- TASK DIRECTIONS: Please reproduce all the data exactly as written and omit the pictures.

- DATA FOR THIS TASK:
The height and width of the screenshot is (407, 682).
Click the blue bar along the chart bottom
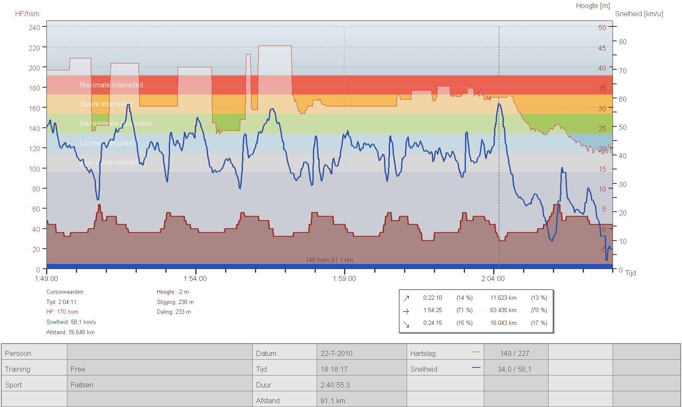(329, 267)
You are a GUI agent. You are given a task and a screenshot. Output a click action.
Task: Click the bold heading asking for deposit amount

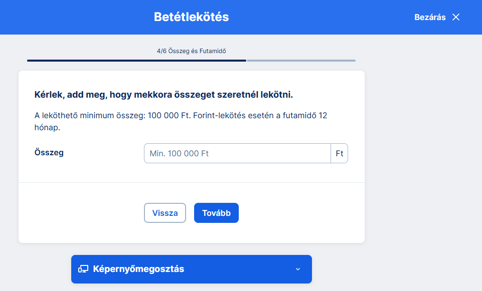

- SOLUTION TO THE EXERCISE:
The height and width of the screenshot is (407, 682).
Click the blue bar along the chart bottom
(329, 267)
You are a GUI agent. You are given a task and a screenshot. Output a click action.
Task: Click the bold heading asking for deposit amount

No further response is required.